Bedroom, Not Office
Stache was on the phone with HRFP the other day, weighing in on our plan to turn one of the bedrooms into HRFP's home office.
"You could just put a smaller bed in there," Stache said. "So someone could still sleep in it."
"That's true," HRFP said carefully, in the tone of a man who has just realized his home office dream might be interfering with Stache’s idea of home.
We recently renovated our home adding an en suite to one bedroom, and adding two more bedrooms and a bathroom in the basement. HRFP and I now live in a seven-bedroom, five-and-a-half-bath house. The two of us.

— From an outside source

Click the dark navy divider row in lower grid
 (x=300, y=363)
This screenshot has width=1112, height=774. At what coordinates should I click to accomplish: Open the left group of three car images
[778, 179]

Once or twice a year, everyone comes home, usually around the holidays, and every kid gets their own bedroom with minimal bathroom sharing. It's great. The other ten or so months, it's a lot of empty beds.
We've never been sentimental about keeping kids' rooms as shrines to their childhoods. No one's twin bed is preserved under glass. But apparently it’s a bridge too far to say "we're putting a desk where you sleep." Even if you only sleep there twice a year. Even if you never technically lived in the room.
The idea of home is a big theme in my Blue Lake series. The tension between the people who live in the town year-round and the people who are just there for the summer. Stache doesn’t live here anymore but he still wants to know there’s room for him. Now excuse me while I go make up the bed in that room.